Task details —
Set down only the lines from the one containing "You are a GUI" through the final line of the entries below, exactly as they stand, with no pictures.

The data START

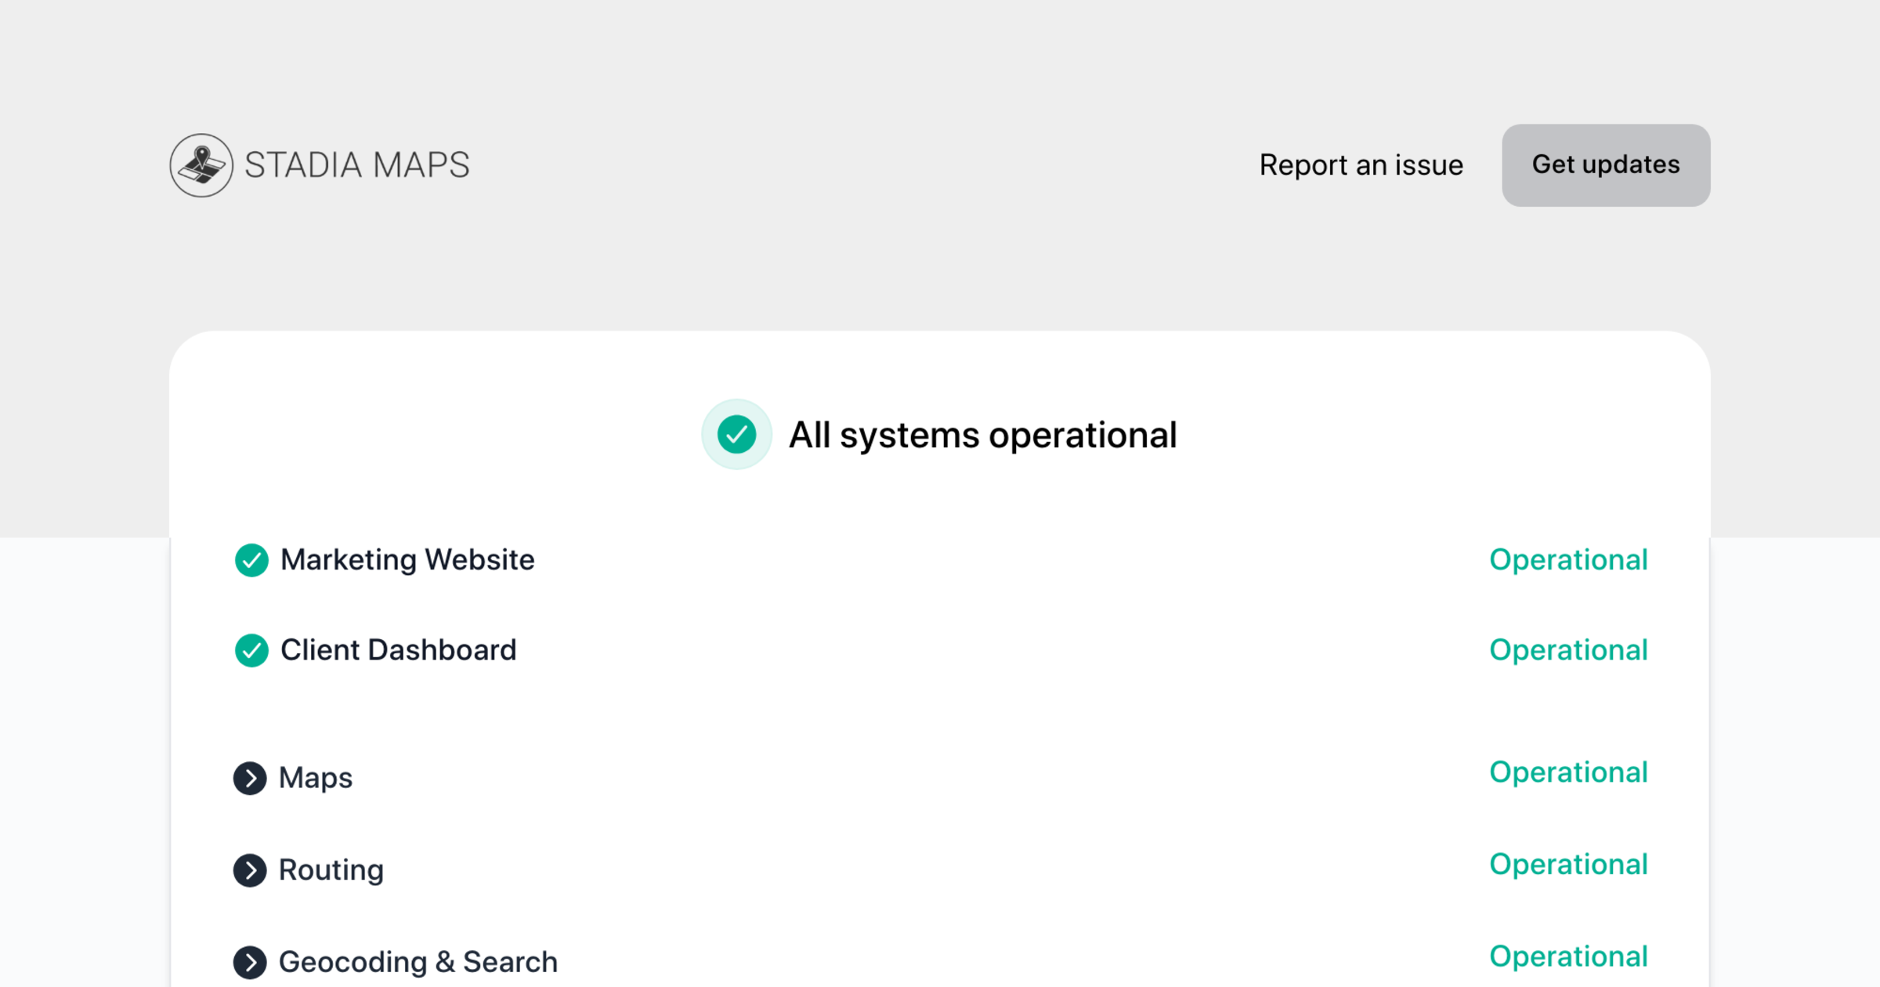This screenshot has width=1880, height=987.
Task: Click the checkmark icon beside Client Dashboard
Action: (x=251, y=651)
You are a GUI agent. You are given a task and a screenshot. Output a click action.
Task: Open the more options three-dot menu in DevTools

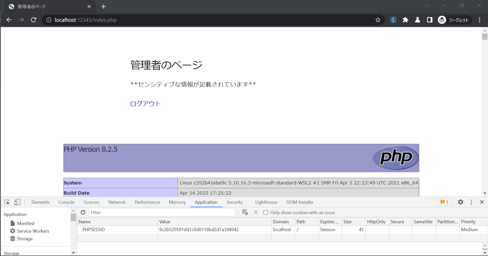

The data END

Finished task —
You are a GUI agent. You are given a task and a screenshot. Output a click action.
Task: Open the more options three-dot menu in DevTools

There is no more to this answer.